По фрагменту о переходе от мифа к Логосу ответьте:
(a) Какие аргументы в пользу первичности воды приводит Фалес?
(b) Как часто называют смену подхода к формированию философской картины мира?
(c) Какая проблема названа исходной для философии в словаре под редакцией А. Алексеева?

→ **ФРАГМЕНТ ТЕКСТА**:
************

В то время как у Гомера суждение об Океане вводится как бы между делом, как всем известная прописная истина, у Фалеса мы находим целую серию аргументов в пользу первичности воды: живые существа не могут существовать без воды, умершее со временем высыхает, семя всех животных влажное и т. д.[53] Эту смену подхода к формированию философской картины мира часто называют переходом от мифа к Логосу. А. Спиркин, в частности, описывает этот переход следующим образом: «На ранней стадии истории мифологический образ мышления начал наполняться рациональным содержанием и соответствующими формами мышления: возрастала сила обобщающего и аналитического мышления, зарождалась наука и философия, возникали понятия и категории собственно философского разума, происходил процесс перехода от мифа к Логосу»[54]. Таким образом, ключевой характеристикой нового типа мировоззрения оказался его рациональный характер.

Рациональность философии, впрочем, не отрицает мифологические или религиозные элементы; скорее философия пытается рационально осмыслить остальные сферы культуры, которые выступают в качестве материала для философского анализа. В словаре под редакцией А. Алексеева, в частности, предлагается следующее понимание философии: «Философия – форма мировоззрения, и как таковая имеющая тот же предмет (всеобщее в системе мир – человек) и в основном тот же круг проблем, что и другие формы мировоззрения. Исходной проблемой в ней является проблема смысла жизни. Отличие философии от мифологической, религиозной и обыденной форм мировоззрения – в глубокой связи с наукой, а отличие от натуралистической формы, тоже входящей в науку как сферу культуры ‹…› в широком базисе, включающем не только весь комплекс частных (естественных, общественных и гуманитарных) наук, но и опыт художественного освоения действительности, повседневный опыт людей, вообще весь исторический опыт человечества»[55].

************

Данные о расположении элементов и текста

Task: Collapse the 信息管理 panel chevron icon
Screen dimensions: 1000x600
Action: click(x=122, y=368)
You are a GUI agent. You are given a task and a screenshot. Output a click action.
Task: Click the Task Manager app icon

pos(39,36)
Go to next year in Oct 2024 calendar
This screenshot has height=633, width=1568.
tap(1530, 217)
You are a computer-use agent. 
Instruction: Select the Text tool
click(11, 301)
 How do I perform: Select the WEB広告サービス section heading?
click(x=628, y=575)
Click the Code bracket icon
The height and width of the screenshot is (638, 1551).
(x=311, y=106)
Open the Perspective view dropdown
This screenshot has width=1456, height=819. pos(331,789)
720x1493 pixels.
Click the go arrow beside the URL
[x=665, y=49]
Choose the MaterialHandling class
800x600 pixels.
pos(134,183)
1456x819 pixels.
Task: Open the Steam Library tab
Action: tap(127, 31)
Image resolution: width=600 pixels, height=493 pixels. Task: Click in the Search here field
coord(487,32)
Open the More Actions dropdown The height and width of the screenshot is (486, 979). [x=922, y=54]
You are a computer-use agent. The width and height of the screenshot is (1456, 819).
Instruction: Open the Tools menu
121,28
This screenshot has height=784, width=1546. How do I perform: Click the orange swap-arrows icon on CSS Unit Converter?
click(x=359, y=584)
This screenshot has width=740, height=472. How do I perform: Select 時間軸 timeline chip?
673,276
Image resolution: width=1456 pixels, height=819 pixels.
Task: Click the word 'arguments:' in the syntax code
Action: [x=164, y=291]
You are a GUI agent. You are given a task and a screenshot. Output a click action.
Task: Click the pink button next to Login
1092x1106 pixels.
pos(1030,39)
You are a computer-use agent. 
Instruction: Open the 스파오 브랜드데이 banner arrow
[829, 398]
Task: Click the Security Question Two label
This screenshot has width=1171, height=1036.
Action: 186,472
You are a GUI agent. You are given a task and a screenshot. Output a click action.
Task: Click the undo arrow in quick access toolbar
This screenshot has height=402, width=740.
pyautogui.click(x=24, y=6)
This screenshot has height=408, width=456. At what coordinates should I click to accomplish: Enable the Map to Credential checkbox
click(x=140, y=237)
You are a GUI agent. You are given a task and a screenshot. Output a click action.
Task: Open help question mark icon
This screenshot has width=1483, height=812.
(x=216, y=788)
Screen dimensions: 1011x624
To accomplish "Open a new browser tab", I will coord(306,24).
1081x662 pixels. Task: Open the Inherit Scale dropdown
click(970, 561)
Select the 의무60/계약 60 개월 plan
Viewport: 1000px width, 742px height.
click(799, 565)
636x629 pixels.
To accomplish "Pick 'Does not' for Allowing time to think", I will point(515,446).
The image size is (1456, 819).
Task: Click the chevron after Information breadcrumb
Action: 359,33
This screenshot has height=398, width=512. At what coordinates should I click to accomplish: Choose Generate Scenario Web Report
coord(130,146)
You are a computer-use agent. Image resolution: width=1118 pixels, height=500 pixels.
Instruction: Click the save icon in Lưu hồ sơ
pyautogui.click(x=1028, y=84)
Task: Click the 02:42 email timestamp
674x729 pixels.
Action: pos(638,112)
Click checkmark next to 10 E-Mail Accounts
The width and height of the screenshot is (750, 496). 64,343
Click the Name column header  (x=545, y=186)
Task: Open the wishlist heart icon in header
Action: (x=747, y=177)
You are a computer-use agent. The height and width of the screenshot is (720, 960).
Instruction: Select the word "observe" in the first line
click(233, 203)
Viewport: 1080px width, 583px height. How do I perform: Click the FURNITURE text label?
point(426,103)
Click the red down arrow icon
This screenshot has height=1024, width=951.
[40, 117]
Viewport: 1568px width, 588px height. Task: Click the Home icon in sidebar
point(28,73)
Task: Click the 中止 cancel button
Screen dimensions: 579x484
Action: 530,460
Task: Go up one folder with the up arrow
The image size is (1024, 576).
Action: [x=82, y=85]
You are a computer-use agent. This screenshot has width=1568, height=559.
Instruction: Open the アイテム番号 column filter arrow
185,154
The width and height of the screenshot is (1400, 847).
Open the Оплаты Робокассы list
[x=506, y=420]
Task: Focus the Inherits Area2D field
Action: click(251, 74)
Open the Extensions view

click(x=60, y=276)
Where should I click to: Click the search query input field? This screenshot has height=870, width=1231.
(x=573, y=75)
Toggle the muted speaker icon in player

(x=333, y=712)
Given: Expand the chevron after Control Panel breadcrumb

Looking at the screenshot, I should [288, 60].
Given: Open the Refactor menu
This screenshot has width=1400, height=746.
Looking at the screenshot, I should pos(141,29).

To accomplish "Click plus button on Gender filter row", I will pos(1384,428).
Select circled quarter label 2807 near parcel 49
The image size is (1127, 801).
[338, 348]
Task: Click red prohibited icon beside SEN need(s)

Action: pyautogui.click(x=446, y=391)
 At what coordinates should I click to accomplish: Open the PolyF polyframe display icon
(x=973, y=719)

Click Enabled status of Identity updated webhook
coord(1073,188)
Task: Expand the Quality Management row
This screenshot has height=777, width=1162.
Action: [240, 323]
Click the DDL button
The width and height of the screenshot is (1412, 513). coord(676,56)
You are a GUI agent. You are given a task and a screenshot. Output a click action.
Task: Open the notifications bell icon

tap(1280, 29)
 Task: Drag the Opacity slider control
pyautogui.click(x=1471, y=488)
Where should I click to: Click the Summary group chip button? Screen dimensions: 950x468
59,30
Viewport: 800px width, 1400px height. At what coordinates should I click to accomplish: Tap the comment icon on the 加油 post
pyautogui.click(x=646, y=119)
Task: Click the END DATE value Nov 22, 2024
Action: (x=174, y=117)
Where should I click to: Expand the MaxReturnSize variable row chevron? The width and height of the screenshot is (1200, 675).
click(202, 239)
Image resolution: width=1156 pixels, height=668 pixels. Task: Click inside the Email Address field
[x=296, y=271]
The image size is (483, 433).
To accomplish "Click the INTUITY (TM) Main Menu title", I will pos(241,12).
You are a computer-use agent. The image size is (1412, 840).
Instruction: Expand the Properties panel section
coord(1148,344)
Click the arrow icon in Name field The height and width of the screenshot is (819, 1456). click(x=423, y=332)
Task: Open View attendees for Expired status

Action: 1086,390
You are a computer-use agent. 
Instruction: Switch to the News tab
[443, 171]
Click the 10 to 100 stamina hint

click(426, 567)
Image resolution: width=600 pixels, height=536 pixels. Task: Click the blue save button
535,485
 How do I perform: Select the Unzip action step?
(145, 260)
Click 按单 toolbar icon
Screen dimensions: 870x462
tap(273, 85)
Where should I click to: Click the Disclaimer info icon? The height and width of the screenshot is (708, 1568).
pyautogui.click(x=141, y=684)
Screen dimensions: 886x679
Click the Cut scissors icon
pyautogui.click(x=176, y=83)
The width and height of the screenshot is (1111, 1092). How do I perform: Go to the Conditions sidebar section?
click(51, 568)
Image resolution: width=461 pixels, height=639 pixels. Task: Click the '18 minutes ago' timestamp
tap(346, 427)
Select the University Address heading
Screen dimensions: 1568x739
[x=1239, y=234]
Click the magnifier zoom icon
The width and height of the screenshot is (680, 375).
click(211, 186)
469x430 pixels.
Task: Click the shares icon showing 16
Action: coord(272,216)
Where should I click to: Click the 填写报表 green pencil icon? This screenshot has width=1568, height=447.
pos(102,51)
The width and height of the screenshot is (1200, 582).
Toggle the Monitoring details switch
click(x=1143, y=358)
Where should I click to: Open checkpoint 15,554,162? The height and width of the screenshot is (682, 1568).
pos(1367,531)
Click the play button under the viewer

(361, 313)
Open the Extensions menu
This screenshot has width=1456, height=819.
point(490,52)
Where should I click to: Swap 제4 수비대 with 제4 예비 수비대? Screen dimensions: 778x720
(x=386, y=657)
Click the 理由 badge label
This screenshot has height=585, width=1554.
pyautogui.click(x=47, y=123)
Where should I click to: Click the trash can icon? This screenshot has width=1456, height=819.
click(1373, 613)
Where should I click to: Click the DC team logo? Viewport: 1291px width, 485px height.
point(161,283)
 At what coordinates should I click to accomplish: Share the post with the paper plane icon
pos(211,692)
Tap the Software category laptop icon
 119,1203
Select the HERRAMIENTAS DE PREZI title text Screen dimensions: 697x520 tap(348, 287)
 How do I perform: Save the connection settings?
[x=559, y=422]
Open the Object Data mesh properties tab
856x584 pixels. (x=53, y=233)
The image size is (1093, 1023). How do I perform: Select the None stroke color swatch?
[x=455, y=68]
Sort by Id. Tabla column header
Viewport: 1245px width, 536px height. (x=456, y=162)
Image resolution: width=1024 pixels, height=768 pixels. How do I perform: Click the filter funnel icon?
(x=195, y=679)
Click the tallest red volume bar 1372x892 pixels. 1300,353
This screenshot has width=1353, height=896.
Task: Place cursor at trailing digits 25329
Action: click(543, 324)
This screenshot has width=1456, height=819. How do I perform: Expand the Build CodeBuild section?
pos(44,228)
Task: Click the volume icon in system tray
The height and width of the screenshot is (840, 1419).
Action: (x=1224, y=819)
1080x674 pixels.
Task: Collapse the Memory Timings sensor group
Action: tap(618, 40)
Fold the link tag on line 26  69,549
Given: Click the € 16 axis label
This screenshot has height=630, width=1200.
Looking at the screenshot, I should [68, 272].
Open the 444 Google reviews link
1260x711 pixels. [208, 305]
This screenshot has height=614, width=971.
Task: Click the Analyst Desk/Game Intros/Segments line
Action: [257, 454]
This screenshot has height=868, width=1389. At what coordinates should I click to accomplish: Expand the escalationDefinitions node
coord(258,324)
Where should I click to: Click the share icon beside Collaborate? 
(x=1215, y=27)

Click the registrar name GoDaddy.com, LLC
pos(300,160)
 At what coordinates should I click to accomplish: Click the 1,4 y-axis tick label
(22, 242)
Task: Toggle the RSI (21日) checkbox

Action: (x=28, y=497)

************

→ **ОТВЕТ**:
(a) Живые существа не могут существовать без воды, умершее со временем высыхает, семя всех животных влажное.
(b) Переходом от мифа к Логосу.
(c) Проблема смысла жизни.